▶ Description of the task
Copy the lines below word for word, omitting the pictures.

▶ Entries provided
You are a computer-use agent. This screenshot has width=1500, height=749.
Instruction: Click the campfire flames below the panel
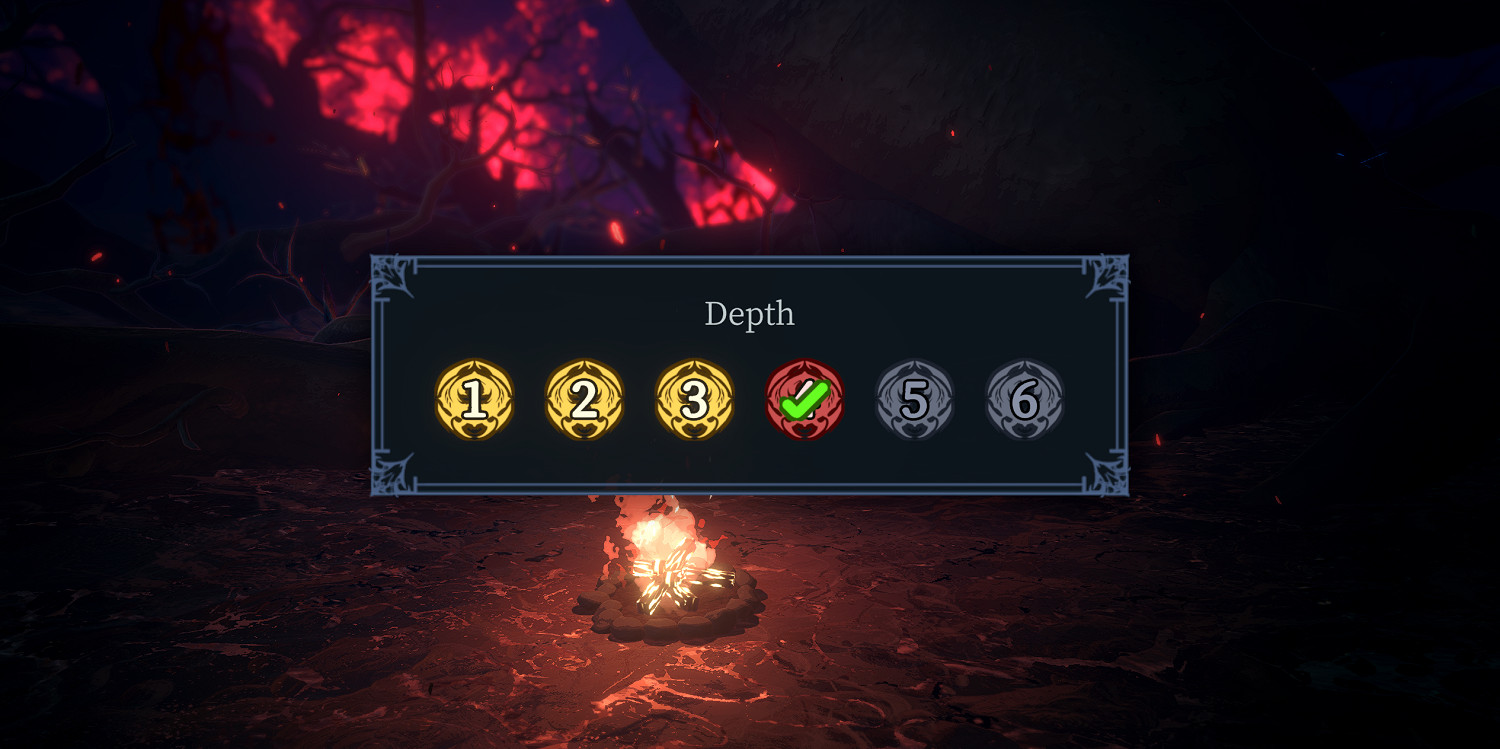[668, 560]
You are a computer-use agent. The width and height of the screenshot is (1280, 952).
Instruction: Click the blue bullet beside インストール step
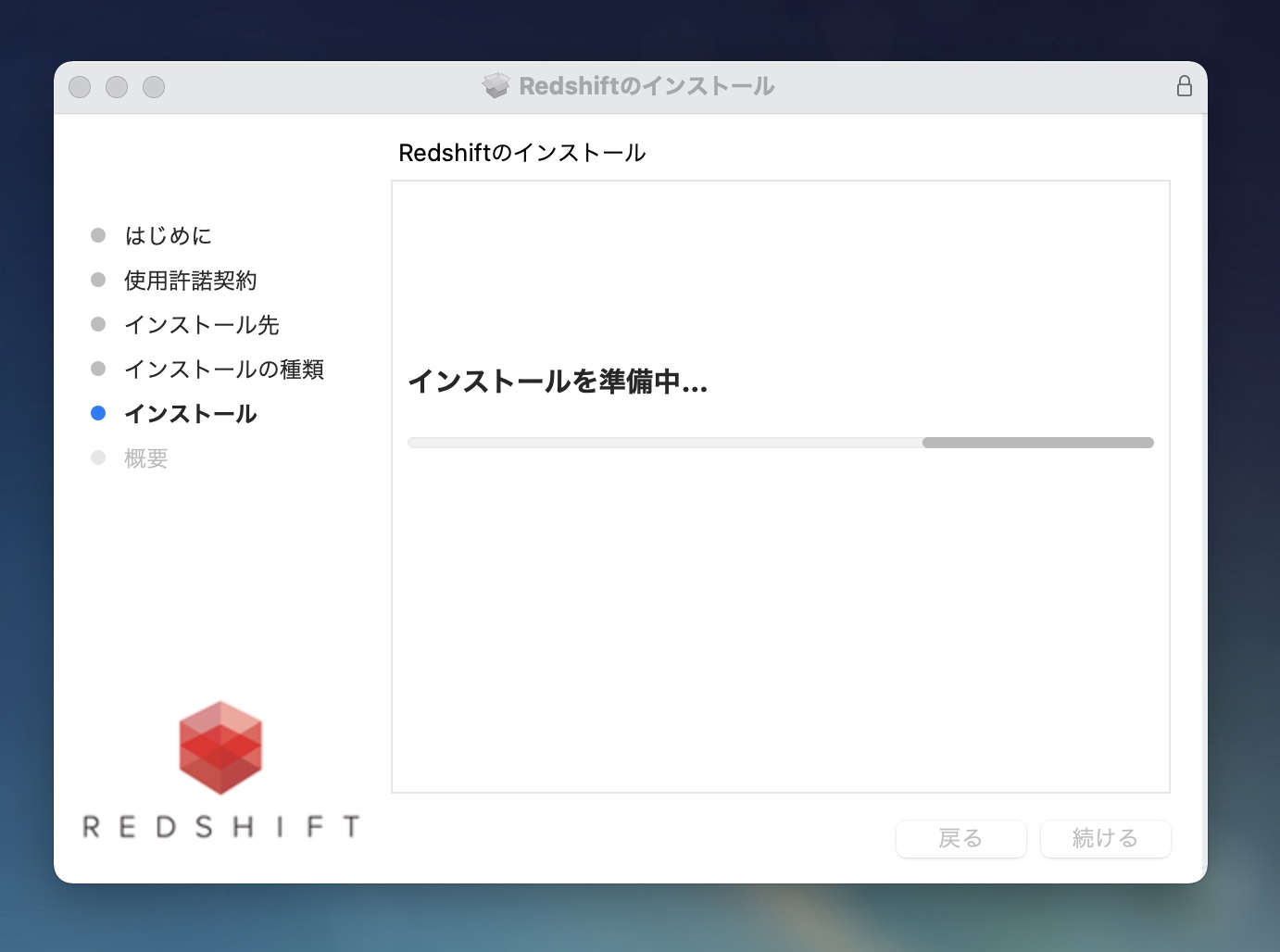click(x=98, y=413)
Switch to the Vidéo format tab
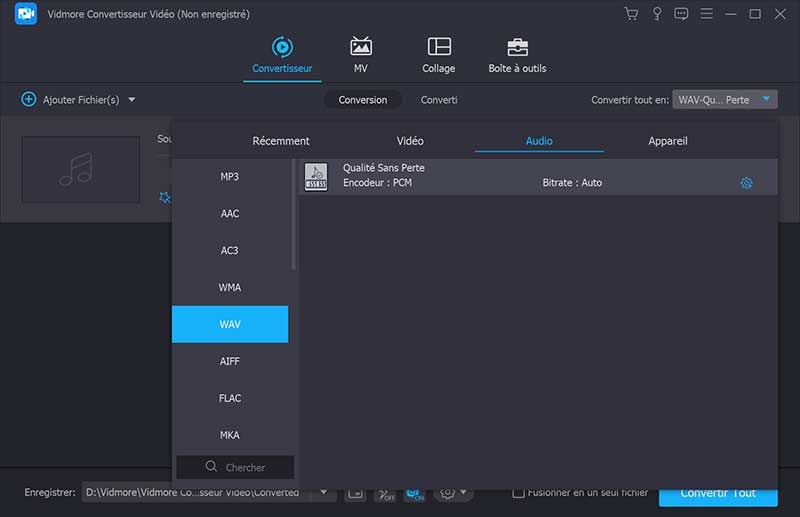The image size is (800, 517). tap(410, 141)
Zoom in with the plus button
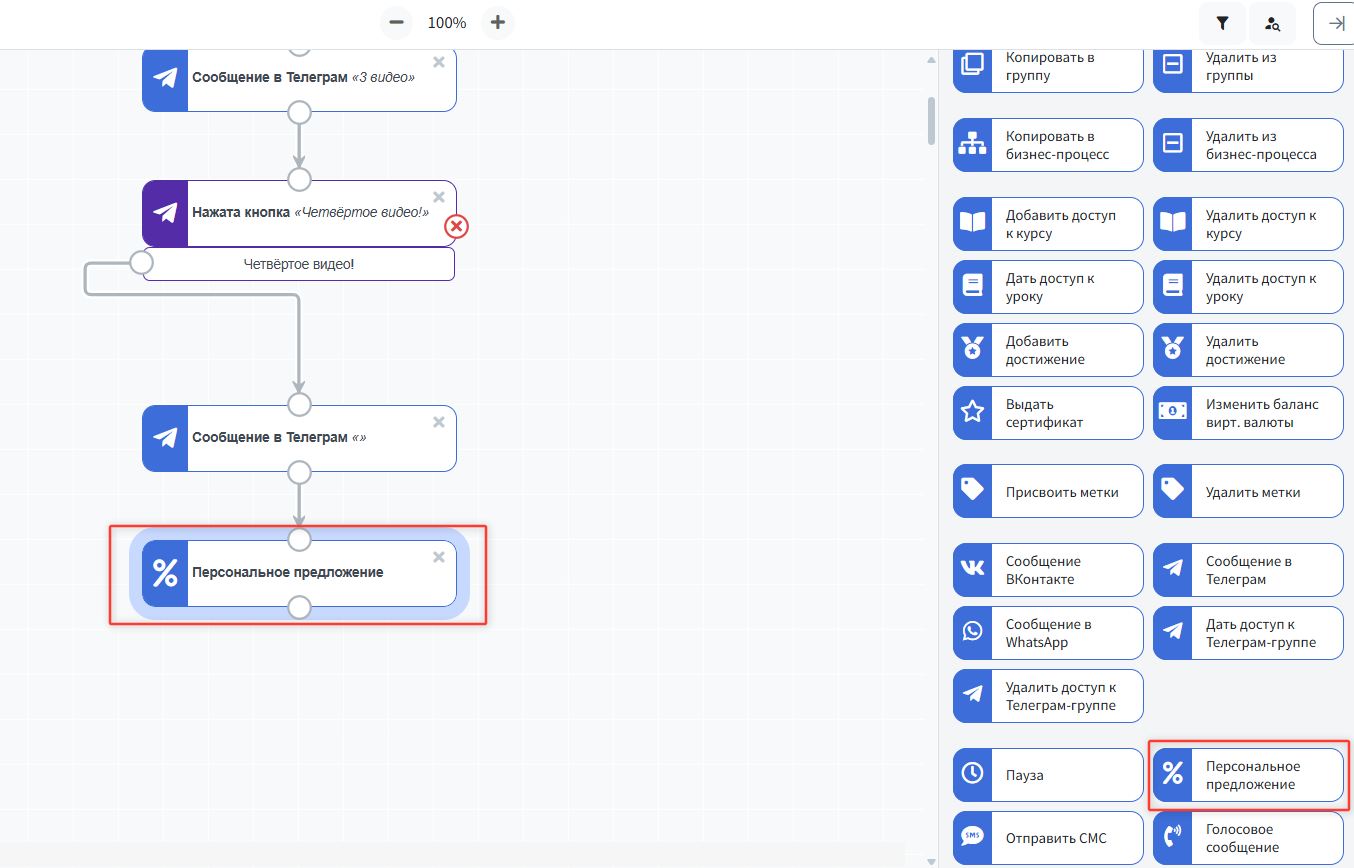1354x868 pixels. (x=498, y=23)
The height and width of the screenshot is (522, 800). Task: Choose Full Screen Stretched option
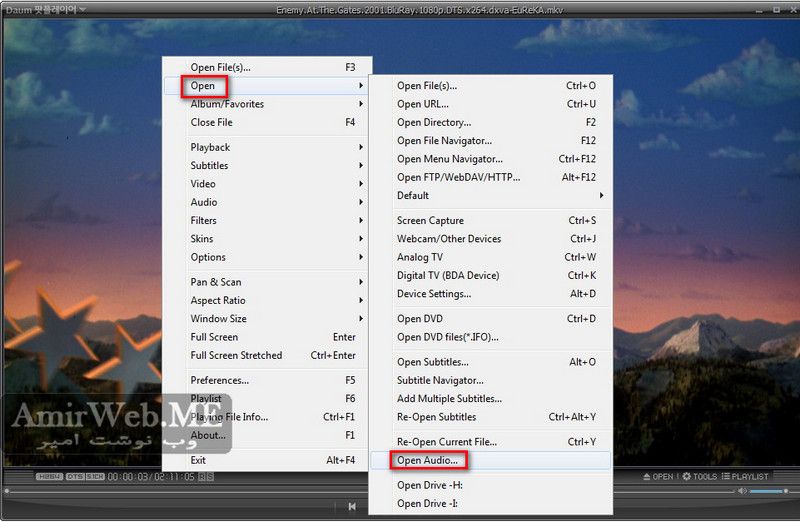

▶ Exercise output
You are a computer-use agent. This screenshot has width=1500, height=749.
Instruction: Click the campfire flames below the panel
[668, 560]
You are a computer-use agent. The width and height of the screenshot is (1280, 952).
Instruction: Click the blue bullet beside インストール step
click(x=98, y=413)
Switch to the Vidéo format tab
The image size is (800, 517). tap(410, 141)
Zoom in with the plus button
1354x868 pixels. (x=498, y=23)
The height and width of the screenshot is (522, 800). Task: Choose Full Screen Stretched option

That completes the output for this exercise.